Ideas are funny things and of course some acts can be committed even in the course of denying or apologizing for them. Isaiah Washington's public denial of calling his co-star a faggot did more to get him fired than the purported original act. Every trial lawyer knows the strategy. "I'm sorry that slipped out, your honor, and I ask the jury to ignore my last remark." The Clintons have played that card over and over again.

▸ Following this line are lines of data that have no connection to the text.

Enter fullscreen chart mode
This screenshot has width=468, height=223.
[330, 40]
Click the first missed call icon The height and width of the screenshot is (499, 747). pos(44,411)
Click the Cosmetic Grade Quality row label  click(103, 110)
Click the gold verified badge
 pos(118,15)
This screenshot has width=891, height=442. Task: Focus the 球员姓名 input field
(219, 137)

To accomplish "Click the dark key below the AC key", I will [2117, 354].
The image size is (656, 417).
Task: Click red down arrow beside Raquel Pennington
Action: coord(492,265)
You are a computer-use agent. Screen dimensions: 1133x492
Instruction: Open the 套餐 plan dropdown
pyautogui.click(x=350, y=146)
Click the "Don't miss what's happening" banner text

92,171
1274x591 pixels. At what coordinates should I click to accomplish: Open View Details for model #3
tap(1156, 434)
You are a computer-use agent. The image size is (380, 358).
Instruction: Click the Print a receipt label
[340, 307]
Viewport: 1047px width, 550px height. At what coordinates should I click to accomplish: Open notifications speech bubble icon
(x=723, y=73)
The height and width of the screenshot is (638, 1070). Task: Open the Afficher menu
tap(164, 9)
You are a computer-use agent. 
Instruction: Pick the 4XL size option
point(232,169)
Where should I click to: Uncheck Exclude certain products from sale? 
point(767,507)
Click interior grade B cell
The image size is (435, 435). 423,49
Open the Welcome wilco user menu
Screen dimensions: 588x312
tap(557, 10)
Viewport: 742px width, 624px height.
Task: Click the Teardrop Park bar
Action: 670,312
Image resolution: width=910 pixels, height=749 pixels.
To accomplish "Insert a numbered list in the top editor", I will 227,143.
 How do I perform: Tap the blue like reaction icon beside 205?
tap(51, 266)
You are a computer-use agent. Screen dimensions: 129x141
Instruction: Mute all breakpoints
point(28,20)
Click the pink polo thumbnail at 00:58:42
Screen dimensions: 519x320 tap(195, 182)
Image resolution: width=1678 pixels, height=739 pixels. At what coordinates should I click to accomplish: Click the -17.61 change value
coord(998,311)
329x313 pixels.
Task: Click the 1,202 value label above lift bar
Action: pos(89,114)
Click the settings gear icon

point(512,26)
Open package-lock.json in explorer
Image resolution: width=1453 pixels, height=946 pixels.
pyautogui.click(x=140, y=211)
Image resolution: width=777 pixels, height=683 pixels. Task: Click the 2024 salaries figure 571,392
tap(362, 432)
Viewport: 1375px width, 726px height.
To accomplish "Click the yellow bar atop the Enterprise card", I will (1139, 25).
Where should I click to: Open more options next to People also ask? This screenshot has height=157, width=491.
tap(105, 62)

The dread thought is that the damage may be already done. Indeed the power of suggestion wielded by leaders in high places is such that it can even originate notions in the minds of the impressionable that they would never have entertained otherwise. If there is one talent a presidential candidate needs to have, it is the ability to appreciate the power of suggestion and a leader's ability to inspire and invoke the best, and the worst, that lies or lurks in the hearts of man. (Having a daddy or spouse as a former president seems to have somehow by-passed that qualification.)
Should Senator Obama be forced out of the race, there is only one condition that would absolutely prohibit me from voting for Senator Clinton in the upcoming election, even had I the intention of voting for her in the first place. That condition would be if Senator Obama had been assassinated. Surely the Senator should have known that!